▶ [Task input]:
*-*-*
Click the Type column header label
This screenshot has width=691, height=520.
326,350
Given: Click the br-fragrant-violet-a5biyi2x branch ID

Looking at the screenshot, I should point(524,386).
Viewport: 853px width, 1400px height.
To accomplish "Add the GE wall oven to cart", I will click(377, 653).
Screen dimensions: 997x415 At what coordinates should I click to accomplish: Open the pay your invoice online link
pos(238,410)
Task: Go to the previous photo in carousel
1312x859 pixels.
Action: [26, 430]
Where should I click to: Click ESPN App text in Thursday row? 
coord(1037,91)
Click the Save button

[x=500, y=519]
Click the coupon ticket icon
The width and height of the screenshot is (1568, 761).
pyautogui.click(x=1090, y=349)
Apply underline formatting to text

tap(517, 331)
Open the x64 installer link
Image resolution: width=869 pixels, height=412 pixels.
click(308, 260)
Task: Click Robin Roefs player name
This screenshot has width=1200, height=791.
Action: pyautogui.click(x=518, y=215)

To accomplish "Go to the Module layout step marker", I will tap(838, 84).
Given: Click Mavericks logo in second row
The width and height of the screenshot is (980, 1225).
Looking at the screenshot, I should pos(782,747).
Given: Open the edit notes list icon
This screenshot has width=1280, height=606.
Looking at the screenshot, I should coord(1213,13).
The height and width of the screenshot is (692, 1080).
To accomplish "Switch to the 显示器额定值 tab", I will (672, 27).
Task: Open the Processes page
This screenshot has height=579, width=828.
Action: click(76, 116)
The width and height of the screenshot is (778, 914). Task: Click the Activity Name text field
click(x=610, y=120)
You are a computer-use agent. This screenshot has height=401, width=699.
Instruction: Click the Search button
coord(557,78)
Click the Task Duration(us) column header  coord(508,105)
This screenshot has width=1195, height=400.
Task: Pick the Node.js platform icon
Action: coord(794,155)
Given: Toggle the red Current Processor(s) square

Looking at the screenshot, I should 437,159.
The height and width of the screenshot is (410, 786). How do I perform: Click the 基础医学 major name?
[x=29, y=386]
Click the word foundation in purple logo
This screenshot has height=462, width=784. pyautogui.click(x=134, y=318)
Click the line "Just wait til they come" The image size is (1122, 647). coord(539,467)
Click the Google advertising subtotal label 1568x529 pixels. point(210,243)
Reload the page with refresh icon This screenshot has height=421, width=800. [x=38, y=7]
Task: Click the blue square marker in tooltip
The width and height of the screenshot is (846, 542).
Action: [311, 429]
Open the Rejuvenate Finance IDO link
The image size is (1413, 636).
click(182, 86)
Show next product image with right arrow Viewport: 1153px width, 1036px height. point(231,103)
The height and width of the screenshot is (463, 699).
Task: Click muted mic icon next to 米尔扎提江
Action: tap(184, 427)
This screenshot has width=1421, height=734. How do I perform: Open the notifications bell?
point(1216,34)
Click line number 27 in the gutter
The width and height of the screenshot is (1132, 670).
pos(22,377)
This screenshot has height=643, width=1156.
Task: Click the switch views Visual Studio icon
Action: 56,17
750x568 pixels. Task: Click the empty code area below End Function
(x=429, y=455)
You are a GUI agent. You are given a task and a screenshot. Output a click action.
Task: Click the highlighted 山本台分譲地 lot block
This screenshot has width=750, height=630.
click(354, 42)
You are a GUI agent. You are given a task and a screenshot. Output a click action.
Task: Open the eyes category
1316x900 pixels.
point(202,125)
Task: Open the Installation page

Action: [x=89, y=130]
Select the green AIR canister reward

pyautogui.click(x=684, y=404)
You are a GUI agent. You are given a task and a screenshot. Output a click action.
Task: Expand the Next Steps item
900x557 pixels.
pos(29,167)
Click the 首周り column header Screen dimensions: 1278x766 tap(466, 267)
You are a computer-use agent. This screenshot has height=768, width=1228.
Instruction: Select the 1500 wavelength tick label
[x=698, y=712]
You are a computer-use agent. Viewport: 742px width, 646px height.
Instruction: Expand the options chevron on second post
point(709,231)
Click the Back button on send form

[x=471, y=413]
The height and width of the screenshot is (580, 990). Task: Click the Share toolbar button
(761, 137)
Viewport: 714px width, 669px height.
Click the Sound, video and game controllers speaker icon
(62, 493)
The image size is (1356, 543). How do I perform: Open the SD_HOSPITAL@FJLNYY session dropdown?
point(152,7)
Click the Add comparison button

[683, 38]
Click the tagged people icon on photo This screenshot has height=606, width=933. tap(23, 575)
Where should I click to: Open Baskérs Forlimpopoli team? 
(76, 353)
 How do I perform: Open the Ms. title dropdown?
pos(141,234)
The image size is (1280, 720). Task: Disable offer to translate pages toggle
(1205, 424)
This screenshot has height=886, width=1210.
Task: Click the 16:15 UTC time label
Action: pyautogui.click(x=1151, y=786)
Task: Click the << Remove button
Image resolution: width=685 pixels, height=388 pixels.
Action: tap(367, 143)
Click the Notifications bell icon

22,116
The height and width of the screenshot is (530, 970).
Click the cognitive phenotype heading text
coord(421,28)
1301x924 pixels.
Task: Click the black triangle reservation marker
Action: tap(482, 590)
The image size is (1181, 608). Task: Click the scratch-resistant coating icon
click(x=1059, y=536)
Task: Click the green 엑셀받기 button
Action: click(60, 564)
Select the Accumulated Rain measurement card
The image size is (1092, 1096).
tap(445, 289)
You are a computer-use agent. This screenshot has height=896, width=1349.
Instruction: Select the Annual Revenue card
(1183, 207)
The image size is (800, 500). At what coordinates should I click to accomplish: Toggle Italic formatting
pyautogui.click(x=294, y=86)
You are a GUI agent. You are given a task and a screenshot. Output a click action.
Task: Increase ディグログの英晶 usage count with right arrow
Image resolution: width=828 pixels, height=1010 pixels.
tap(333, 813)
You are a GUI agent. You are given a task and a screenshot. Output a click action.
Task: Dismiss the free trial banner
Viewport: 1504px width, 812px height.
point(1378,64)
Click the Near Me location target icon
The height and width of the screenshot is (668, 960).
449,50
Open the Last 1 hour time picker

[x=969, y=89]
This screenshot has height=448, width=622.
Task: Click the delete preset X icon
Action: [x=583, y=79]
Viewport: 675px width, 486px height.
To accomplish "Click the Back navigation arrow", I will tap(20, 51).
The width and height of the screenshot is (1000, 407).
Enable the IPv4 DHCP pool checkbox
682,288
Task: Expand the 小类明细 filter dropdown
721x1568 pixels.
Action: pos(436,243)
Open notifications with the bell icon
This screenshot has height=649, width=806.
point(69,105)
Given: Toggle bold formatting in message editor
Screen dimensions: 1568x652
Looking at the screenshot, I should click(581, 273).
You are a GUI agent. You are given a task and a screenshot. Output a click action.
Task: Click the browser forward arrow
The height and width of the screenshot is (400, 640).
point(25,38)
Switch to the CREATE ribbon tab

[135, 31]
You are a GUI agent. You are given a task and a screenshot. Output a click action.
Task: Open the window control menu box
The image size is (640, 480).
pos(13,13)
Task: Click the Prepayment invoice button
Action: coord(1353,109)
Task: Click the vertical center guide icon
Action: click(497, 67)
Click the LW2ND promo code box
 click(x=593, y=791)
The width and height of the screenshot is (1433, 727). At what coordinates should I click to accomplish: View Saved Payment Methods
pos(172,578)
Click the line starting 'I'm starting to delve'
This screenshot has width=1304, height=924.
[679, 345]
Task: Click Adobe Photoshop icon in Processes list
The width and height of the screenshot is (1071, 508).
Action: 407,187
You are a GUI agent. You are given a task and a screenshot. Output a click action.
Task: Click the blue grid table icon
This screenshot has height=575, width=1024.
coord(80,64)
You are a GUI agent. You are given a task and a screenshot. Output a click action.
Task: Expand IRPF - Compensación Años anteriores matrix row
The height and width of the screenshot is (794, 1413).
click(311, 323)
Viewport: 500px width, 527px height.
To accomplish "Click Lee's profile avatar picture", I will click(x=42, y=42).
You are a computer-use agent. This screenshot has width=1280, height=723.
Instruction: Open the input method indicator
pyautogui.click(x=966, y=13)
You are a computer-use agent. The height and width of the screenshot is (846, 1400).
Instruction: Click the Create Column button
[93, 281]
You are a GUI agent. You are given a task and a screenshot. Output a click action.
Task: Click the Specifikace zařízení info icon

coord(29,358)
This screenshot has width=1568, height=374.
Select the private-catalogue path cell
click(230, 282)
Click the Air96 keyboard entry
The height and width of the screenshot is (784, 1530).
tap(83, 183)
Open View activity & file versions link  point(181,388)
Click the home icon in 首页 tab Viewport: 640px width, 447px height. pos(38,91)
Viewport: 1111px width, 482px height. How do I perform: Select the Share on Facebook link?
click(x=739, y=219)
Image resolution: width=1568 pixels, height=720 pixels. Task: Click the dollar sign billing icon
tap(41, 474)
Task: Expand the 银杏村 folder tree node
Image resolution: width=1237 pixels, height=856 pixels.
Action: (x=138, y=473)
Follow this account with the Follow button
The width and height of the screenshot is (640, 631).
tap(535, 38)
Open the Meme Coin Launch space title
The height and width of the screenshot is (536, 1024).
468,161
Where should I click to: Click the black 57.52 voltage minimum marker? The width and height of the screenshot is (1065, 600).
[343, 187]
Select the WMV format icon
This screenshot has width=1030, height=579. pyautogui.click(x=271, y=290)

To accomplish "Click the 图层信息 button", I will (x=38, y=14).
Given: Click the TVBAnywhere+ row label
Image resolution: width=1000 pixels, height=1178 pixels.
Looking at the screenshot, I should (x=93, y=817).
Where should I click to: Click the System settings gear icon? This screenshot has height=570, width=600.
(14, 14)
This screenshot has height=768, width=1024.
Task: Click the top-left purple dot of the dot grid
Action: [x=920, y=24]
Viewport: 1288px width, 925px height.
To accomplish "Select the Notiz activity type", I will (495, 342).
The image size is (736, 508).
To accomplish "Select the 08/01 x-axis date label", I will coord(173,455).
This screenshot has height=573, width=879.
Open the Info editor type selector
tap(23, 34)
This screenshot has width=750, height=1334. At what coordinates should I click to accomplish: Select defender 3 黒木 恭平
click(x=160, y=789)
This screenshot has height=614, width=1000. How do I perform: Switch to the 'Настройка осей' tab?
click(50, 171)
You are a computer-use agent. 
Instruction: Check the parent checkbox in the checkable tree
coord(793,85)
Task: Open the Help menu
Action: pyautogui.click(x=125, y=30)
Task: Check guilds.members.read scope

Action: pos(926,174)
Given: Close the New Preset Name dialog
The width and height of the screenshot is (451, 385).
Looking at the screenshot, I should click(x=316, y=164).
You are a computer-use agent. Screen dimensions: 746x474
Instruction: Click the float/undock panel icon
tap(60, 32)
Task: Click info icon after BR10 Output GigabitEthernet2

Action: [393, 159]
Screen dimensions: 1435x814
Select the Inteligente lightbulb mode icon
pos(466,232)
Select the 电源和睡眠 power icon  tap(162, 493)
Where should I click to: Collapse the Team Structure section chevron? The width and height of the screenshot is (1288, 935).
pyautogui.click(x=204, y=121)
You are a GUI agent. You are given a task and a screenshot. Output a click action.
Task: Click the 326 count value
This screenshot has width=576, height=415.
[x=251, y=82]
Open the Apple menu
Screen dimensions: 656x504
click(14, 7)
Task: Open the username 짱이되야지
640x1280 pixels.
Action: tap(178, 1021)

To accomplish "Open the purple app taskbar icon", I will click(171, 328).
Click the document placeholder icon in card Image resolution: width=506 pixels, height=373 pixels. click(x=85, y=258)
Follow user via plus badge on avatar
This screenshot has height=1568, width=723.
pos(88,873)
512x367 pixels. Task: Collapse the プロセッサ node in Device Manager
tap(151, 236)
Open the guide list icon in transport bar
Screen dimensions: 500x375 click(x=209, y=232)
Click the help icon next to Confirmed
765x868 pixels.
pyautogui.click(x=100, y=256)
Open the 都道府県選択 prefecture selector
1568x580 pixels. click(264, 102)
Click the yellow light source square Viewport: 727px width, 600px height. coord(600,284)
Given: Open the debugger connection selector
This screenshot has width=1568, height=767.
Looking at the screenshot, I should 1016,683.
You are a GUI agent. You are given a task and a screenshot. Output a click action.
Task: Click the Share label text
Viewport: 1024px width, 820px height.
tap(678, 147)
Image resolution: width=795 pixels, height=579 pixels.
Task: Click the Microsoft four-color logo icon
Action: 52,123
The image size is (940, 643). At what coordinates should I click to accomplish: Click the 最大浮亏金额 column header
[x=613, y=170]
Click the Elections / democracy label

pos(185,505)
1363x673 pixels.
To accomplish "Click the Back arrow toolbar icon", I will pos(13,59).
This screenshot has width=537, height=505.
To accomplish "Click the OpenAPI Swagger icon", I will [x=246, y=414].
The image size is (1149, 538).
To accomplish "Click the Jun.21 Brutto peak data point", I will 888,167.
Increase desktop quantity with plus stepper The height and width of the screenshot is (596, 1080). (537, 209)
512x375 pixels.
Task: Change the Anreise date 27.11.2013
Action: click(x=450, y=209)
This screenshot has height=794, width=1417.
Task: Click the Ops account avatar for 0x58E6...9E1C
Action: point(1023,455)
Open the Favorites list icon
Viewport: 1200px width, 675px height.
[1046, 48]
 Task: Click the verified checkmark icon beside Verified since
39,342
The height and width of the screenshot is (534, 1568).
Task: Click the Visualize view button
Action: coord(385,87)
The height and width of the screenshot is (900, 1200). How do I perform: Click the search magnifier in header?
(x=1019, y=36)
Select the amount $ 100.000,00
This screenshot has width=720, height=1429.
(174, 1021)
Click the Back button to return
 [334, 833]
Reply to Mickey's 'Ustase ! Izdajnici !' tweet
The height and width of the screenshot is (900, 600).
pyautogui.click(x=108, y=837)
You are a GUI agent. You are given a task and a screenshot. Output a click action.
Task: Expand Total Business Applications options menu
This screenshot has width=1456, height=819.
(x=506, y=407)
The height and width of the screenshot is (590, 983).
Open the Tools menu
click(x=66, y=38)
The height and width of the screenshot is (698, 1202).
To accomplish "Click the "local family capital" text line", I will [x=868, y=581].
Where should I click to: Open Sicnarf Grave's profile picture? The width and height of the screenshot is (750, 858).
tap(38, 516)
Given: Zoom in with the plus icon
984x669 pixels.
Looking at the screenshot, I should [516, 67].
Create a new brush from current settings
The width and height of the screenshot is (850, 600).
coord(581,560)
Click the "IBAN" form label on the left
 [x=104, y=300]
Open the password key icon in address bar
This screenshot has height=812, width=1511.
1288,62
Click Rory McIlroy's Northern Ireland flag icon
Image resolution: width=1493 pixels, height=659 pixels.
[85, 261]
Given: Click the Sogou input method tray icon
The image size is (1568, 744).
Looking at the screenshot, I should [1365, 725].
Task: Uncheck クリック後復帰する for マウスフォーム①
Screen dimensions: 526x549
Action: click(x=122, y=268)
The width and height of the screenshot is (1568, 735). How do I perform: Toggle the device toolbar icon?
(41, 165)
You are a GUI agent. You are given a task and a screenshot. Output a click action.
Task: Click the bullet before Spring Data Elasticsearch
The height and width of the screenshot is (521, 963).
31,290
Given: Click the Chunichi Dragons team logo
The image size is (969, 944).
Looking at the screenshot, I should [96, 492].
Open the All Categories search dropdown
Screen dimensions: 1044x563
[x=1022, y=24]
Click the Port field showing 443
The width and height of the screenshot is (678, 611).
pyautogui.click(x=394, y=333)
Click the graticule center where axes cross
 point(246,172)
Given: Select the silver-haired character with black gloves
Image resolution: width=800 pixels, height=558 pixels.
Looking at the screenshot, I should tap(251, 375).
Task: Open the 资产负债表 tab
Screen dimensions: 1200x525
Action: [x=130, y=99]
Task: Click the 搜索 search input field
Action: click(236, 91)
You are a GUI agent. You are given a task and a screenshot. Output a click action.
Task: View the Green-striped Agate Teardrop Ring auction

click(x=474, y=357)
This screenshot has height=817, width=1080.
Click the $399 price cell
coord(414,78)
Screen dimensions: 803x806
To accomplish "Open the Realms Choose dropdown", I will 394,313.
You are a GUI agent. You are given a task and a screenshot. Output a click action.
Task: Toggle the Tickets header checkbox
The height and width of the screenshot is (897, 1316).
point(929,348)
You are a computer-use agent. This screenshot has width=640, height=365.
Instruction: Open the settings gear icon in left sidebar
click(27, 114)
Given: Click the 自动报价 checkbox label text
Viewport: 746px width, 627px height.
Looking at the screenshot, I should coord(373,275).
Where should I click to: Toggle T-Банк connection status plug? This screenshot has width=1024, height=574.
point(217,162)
*-*-*
▶ [Problem description]:
Working from the material above, retype exactly the lines from the one with "This screenshot has width=1200, height=791." through the one with "Given: Click Mavericks logo in second row", both included, and only those lines.

▶ [Exercise answer]:
This screenshot has width=1200, height=791.
Action: pyautogui.click(x=518, y=215)

To accomplish "Go to the Module layout step marker", I will tap(838, 84).
Given: Click Mavericks logo in second row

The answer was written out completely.